The broader plans for modernization of the line have been in the headlines for several months, and have drawn controversy.

In January, the Chicago Transit Authority held hearings in Uptown, Edgewater, Rogers Park and Evanston, on six plans to redevelop the aging 'L' system between the Belmont stop in Lakeview and the Linden stop in Wilmette -- a stretch which also includes the Purple Line through Evanston.

The CTA has developed six plans for the system. Two call for downgrading Purple Line express and Red Line local service by maintaining three or four tracks. These plans also call for eliminating the Lawrence, Thorndale and Jarvis stops on the Red Line, and the South Boulevard and Foster stops on the Purple Line.

In their place, new entrances would be added to other existing stations – including an Ainslie Street entrance at the Argyle stop, a Hollywood Avenue entrance at the Bryn Mawr stop, entrances to the Howard terminal at Rogers Avenue, and an entrance to the Noyes Street Purple Line stop at Evanston's Gaffield Place.

The current concrete ground embankment structure would also be replaced with a new concrete elevated structure, as seen on the Orange Line.

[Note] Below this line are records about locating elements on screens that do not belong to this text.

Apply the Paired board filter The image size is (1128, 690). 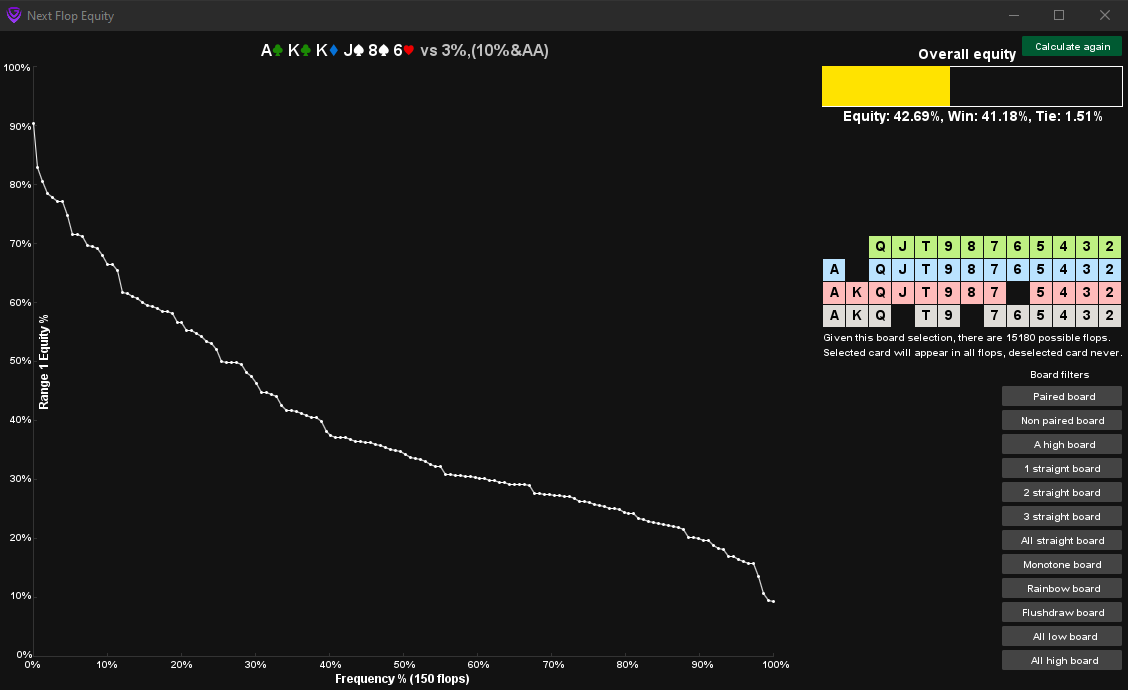tap(1061, 396)
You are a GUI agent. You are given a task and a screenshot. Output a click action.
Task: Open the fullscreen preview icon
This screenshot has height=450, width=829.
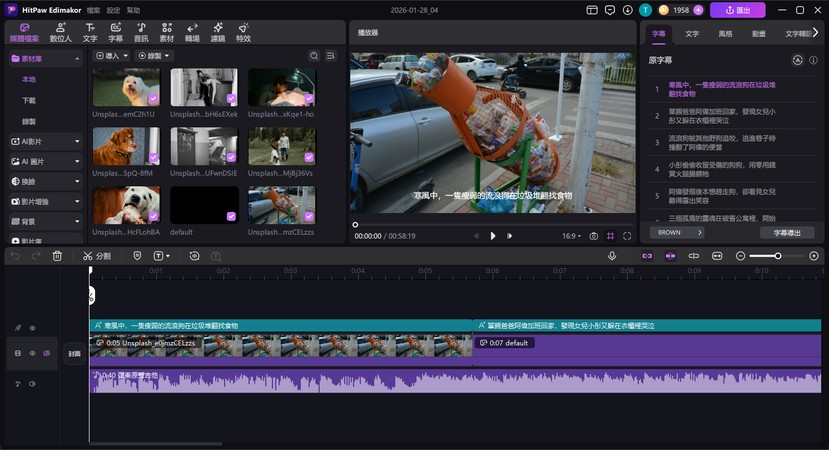[x=627, y=236]
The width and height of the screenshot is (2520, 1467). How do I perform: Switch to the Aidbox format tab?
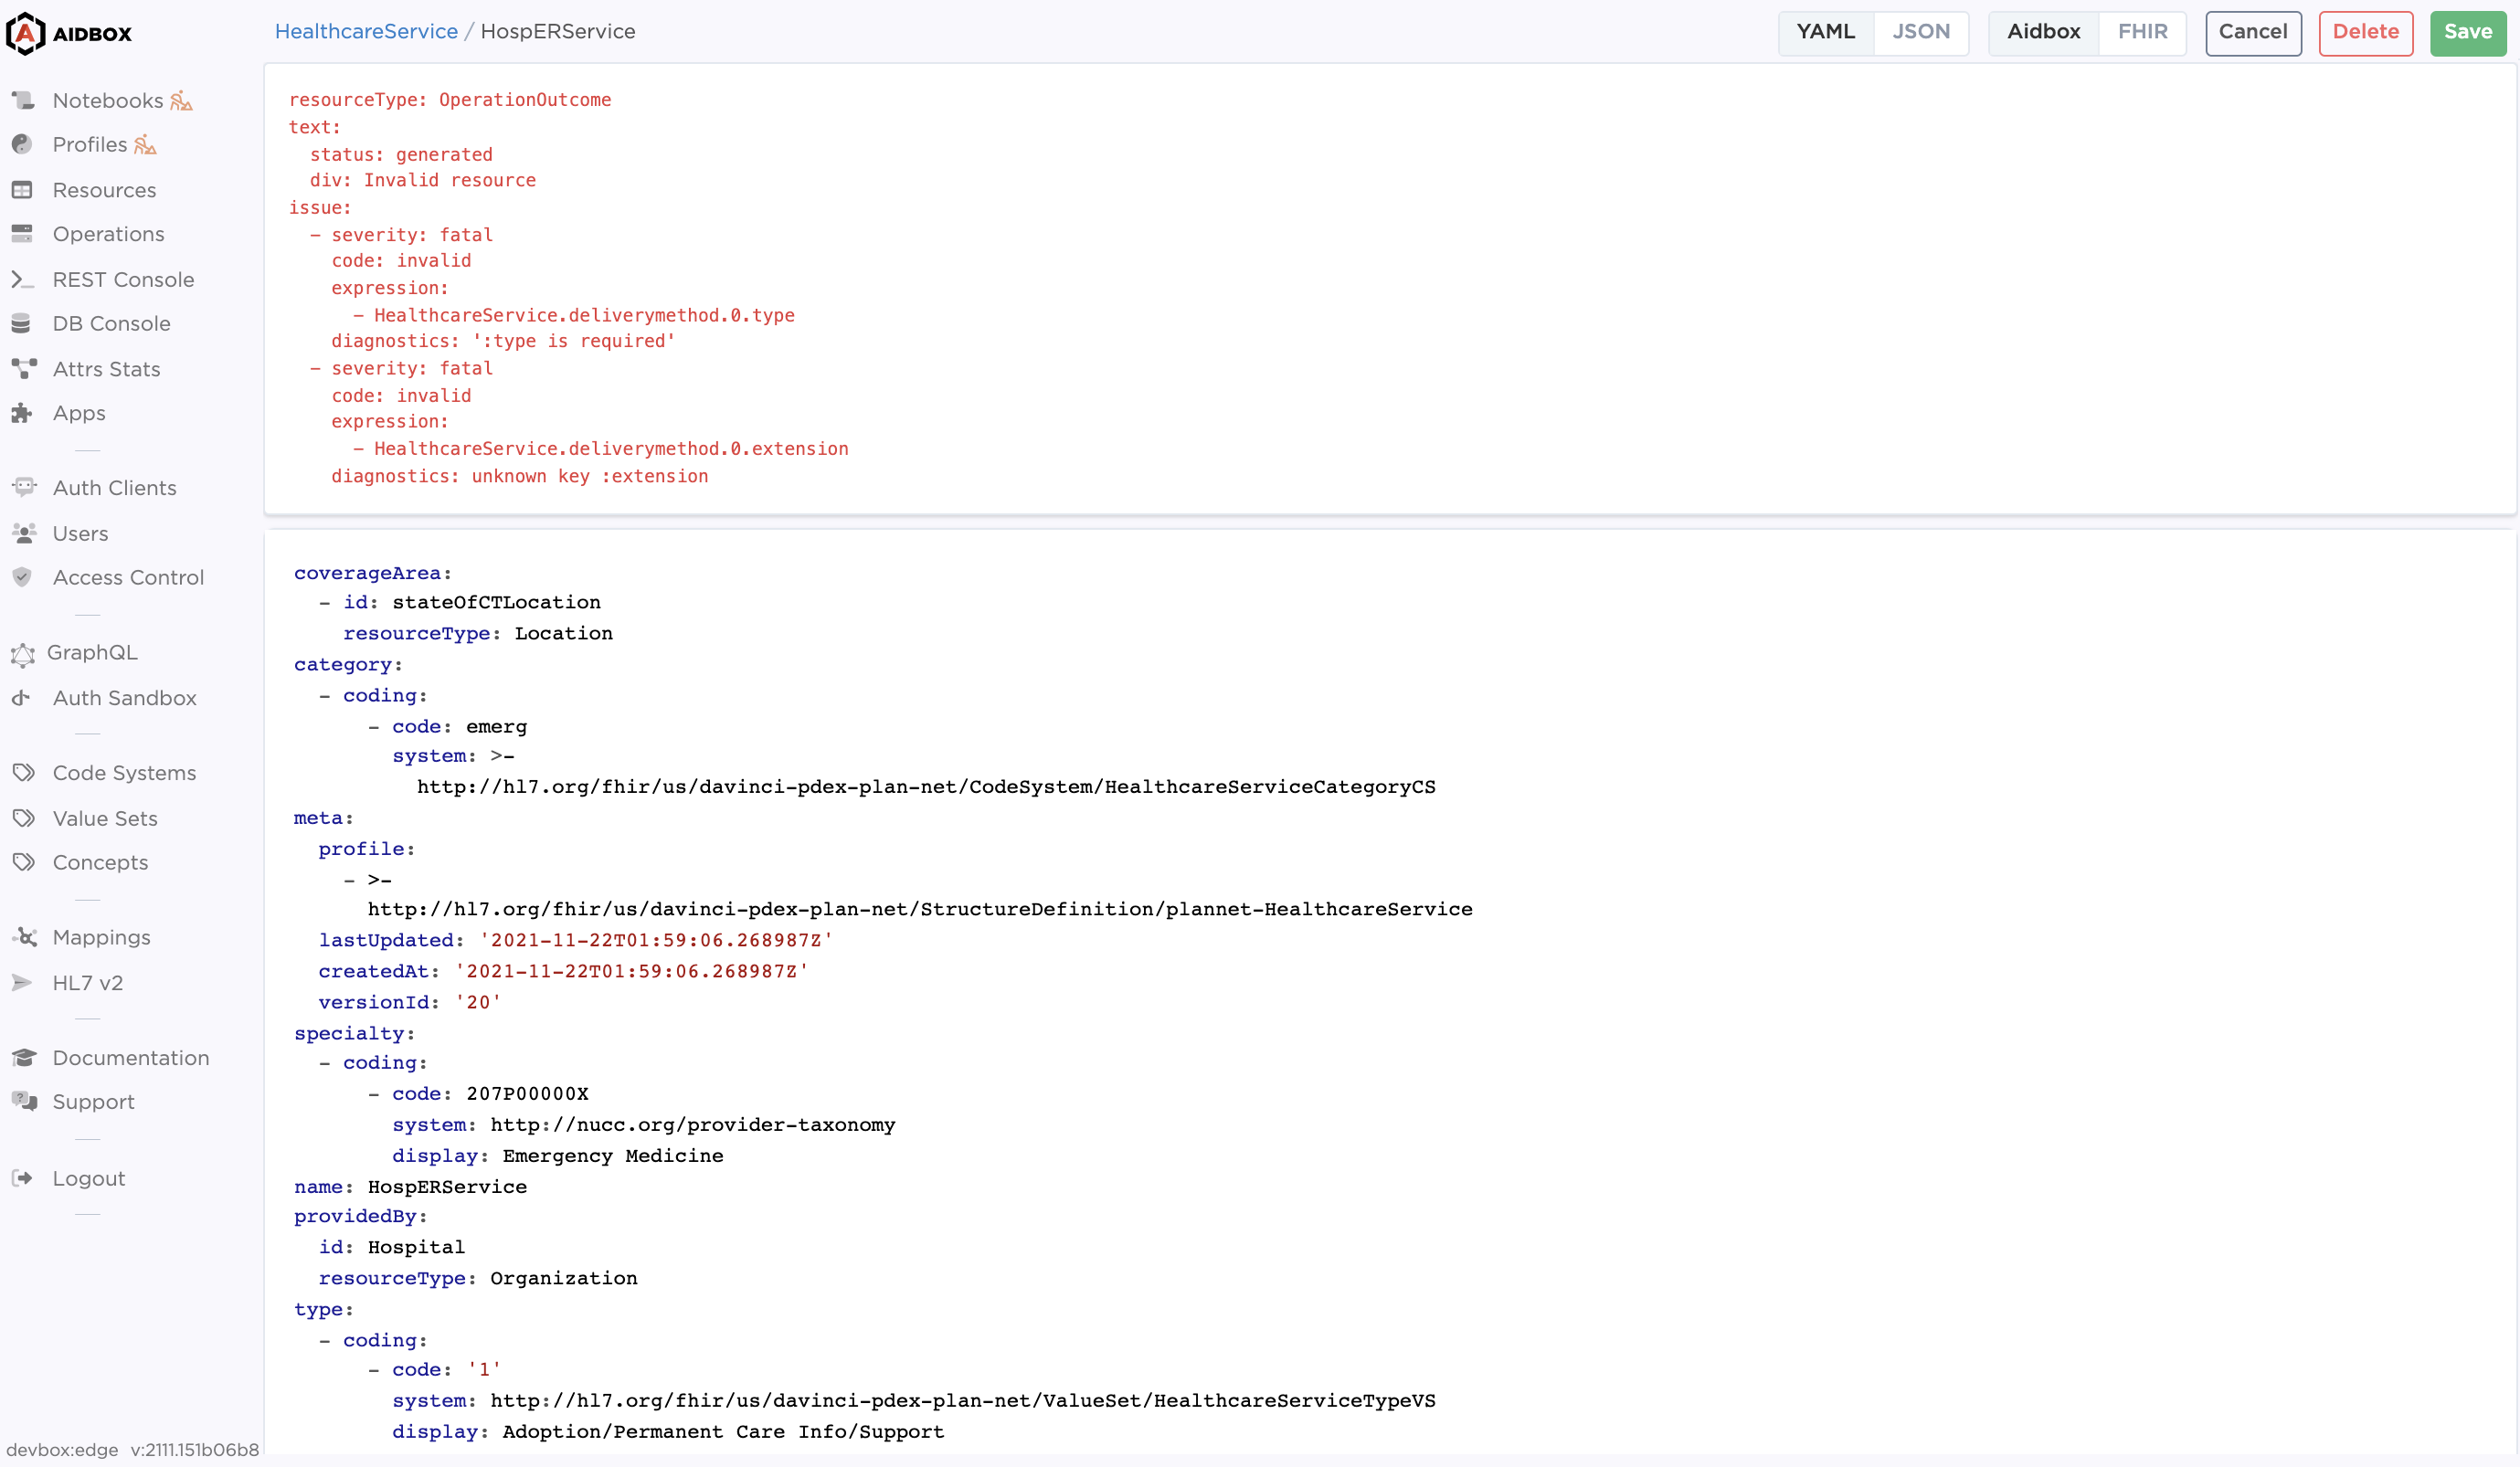[x=2044, y=32]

An even more radical plan calls for getting rid of the 'L' structure altogether between the Belmont and Loyola stops, and replacing it with a subway. New subway stations would be located at Addison, Irving Park, Wilson, Foster, Bryn Mawr and Glenlake.

Under that plan, the Argyle, Lawrence, Berwyn, Thorndale and Granville stops would vanish, in some instances without a new entrance in close proximity to replace them. The subway plan also calls for the elimination of the Jarvis stop, as well as the South Boulevard and Foster Purple Line stops.

Another scenario would replace the existing four tracks with three tracks, which would eliminate reverse-direction Purple Line Express trains.

But three of the plans do not call for eliminating any stops at all. Two of them instead merely call for transfer stations between the Red and Purple lines at Loyola and Wilson.

Separately, the CTA is already moving ahead with preliminary studies to extend the Red Line south to 130th Street. Its current terminal is at 95th Street and the Dan Ryan, the farthest south any CTA 'L' line goes.

Under plans unveiled last year, the trains would run west along the median of Interstate 57 after departing 95th Street, before veering off about half a mile later to the Union Pacific Railroad tracks. The line would run adjacent to the Union Pacific tracks south to 130th Street, with stops at 103rd, 111th and 115th streets, according to CTA documents.

The line would run on elevated tracks from I-57 to 119th Street, and at grade level from south of 119th Street to 130th Street, according to the CTA.

Groups have been calling for an extension to the Red Line for several years, arguing that the Far South Side is underserved by public transit compared with other parts of the city.

Durbin emphasized the importance both of the modernization of the old 'L' infrastructure, and the extension to 130th Street. He pointed out that as it is, the Red Line is the busiest CTA line with 250,000 riders per weekday.

"The Red Line is the heart of the CTA rail network. But it is also one of the oldest CTA rail lines and most in need of repair," Durbin said in the release. "The Loyola CTA Station's problems are systematic of problems all across the Red Line, which is why the federal funds announced today are so important."

Durbin said gas prices are not going down over the long haul, and public transit will grow more important as time goes on.

"This funding will help the CTA move forward with their vision for a newer, more modern Red Line, and put us in the best position to provide world-class mass transit services in the future," he said in the release.

Chicago Transit Board President Terry Peterson says funding the environmental impact study for the Red Line upgrades will put the CTA closer to securing even more federal dollars.

"This is a multi-year process. It won't happen overnight, but I want to assure everyone invested in the rail line extension that this process is a priority," he said at the event Monday.

Peterson said he believes the extension and repairs to the century-old system are feasible, despite $10 billion in unmet capital needs.